** DIRECTIONS **
Quote exactly the lines from the one with "How do I perform: Click the Members 13% bar?" to the end of the data, both included; omit the pictures.

+++ MATERIAL PROVIDED +++

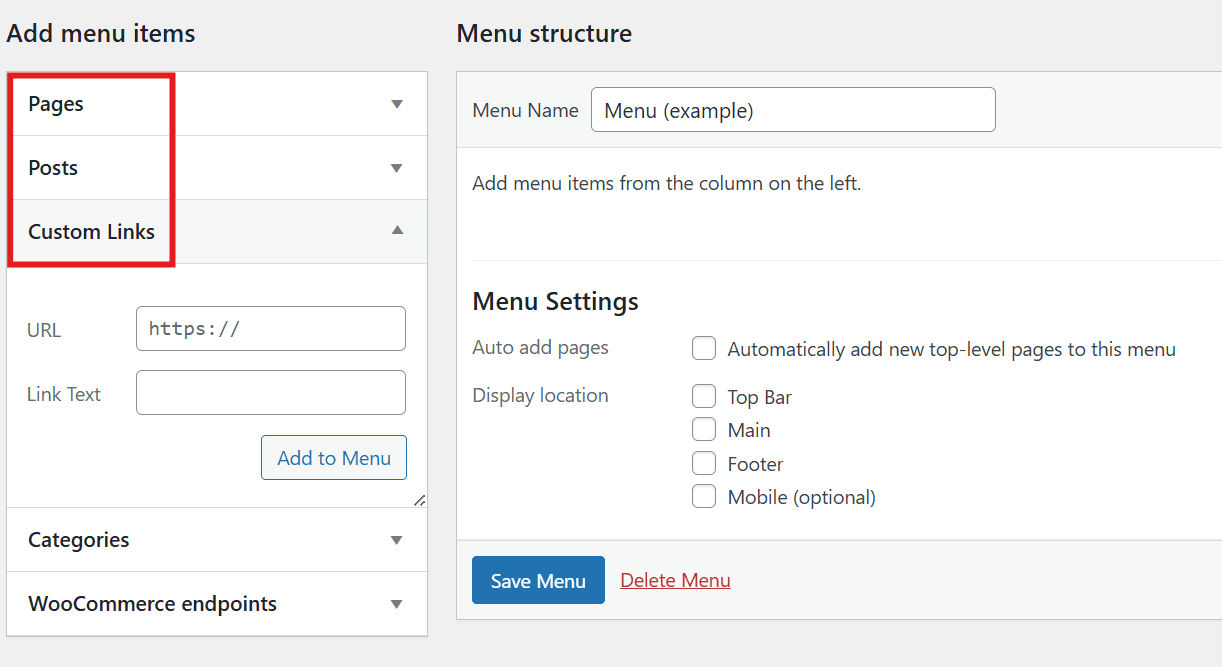Enable automatically adding new top-level pages

coord(704,348)
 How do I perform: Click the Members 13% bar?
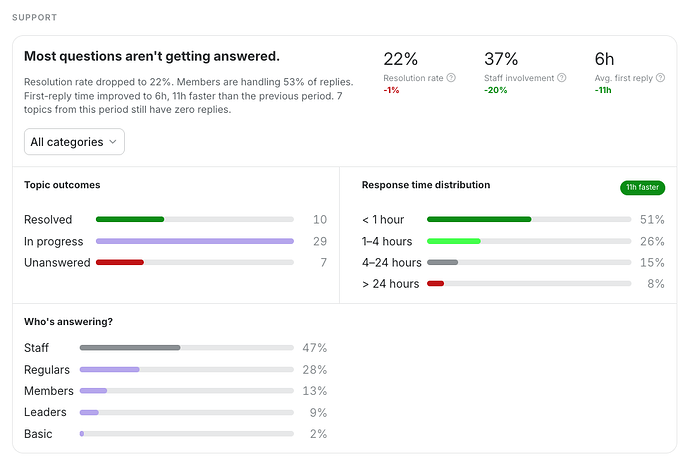[93, 391]
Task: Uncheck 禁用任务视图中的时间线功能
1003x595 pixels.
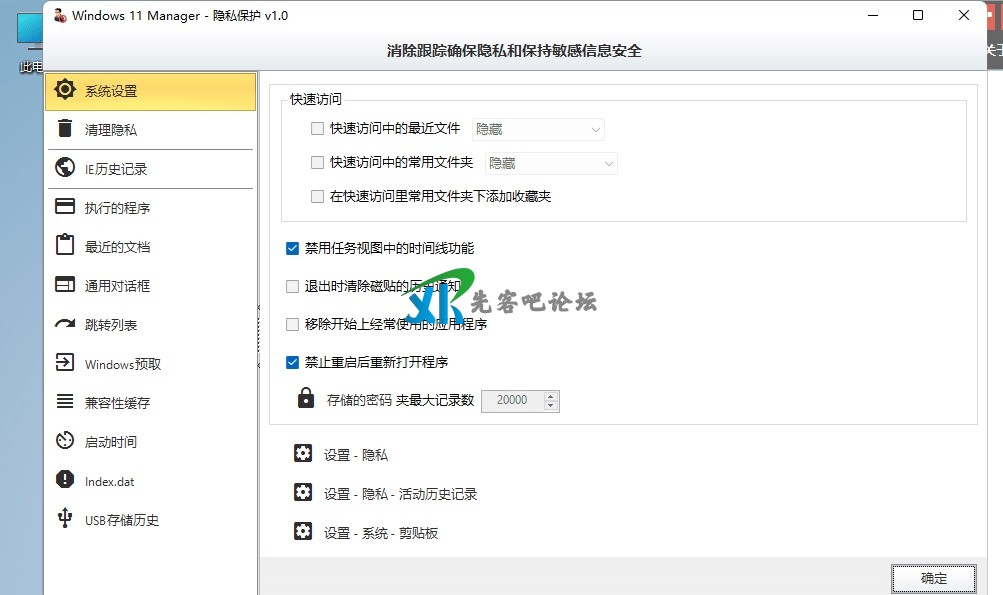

+++

** OUTPUT FOR THIS EXERCISE **
 How do I perform: Click the Members 13% bar?
[93, 391]
Task: Uncheck 禁用任务视图中的时间线功能
1003x595 pixels.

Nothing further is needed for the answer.